Initially, I have a set of some traits StandardInfo and an auxiliary wrapper template StandardTraits full of static methods doing something with info with StandardInfo:
#include <iostream>
#include <type_traits>
#include <cstdint>
template <std::uint32_t Id>
struct StandardInfo
{ };
template <>
struct StandardInfo<1>
{
using Field1 = std::integral_constant<std::uint32_t, 42>;
};
template <>
struct StandardInfo<2>
{
using Field1 = std::integral_constant<std::uint32_t, 19>;
};
// and more StandardInfo specifications...
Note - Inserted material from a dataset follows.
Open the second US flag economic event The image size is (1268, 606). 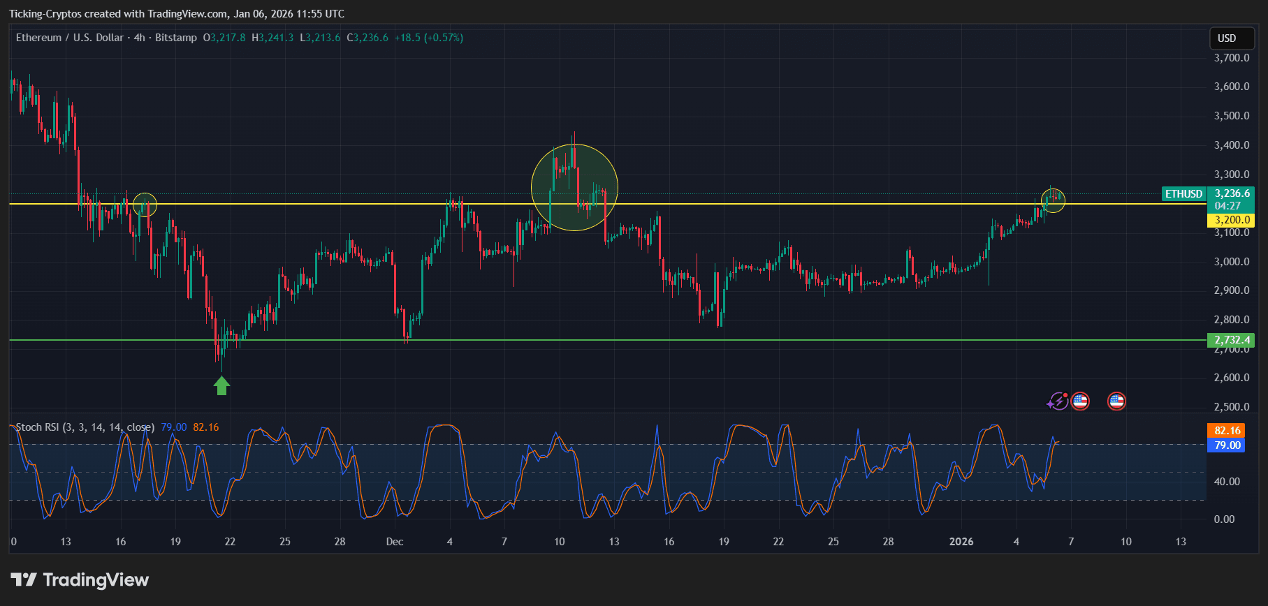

template <std::uint32_t Id>
struct StandardTraits
{
using Info = StandardInfo<Id>;
static void DoFoo() { std::cout << Info::Field1::value; }
};
int main()
{
StandardTraits<1>::DoFoo();
return 0;
}
Suppose I need to introduce another non-standard type trait. All of the StandardInfo specializations are automatically generated and I am not supposed to change that order of things. So I have to introduce NonStandartInfo trait. Therefore, I need NonStandardTraits wrapper containing same methods as in StandardTraits. It turns out that StandardTraits and NonStandardTraits differs only in Info type alias. Copy-pasting the implementation seems dubious, so it seems I need to carry out the wrapper implementation into kind of TraitsImpl and not to change existing code that already uses StandardTraits.
#include <iostream>
#include <type_traits>
#include <cstdint>
template <std::uint32_t Id>
struct StandardInfo
{ };
template <>
struct StandardInfo<1>
{
using Field1 = std::integral_constant<std::uint32_t, 42>;
};
template <>
struct StandardInfo<2>
{
using Field1 = std::integral_constant<std::uint32_t, 19>;
};
// and more StandardInfo specifications...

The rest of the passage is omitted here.